START EXERCISE INPUT
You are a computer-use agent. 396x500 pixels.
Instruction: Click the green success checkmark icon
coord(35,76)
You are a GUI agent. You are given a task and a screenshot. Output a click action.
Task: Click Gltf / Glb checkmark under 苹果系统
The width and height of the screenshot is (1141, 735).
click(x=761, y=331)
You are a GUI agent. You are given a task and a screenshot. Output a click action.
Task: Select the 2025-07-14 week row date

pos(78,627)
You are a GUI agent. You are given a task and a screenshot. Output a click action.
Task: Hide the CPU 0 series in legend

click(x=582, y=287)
END EXERCISE INPUT
Output every entry exactly as it appears.

You are a computer-use agent. 396x500 pixels.
Instruction: Click the green success checkmark icon
coord(35,76)
You are a GUI agent. You are given a task and a screenshot. Output a click action.
Task: Click Gltf / Glb checkmark under 苹果系统
The width and height of the screenshot is (1141, 735).
click(x=761, y=331)
You are a GUI agent. You are given a task and a screenshot. Output a click action.
Task: Select the 2025-07-14 week row date

pos(78,627)
You are a GUI agent. You are given a task and a screenshot. Output a click action.
Task: Hide the CPU 0 series in legend

click(x=582, y=287)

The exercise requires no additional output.